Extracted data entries
* * * * *
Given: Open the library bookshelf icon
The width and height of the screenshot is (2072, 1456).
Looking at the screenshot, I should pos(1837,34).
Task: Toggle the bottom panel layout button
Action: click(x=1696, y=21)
* * * * *
### [The task]
Only the lines from the one with "The width and" through the end of the data belong in the answer, each reproduced exactly.

### [Task output]
The width and height of the screenshot is (2072, 1456).
Looking at the screenshot, I should pos(1837,34).
Task: Toggle the bottom panel layout button
Action: click(x=1696, y=21)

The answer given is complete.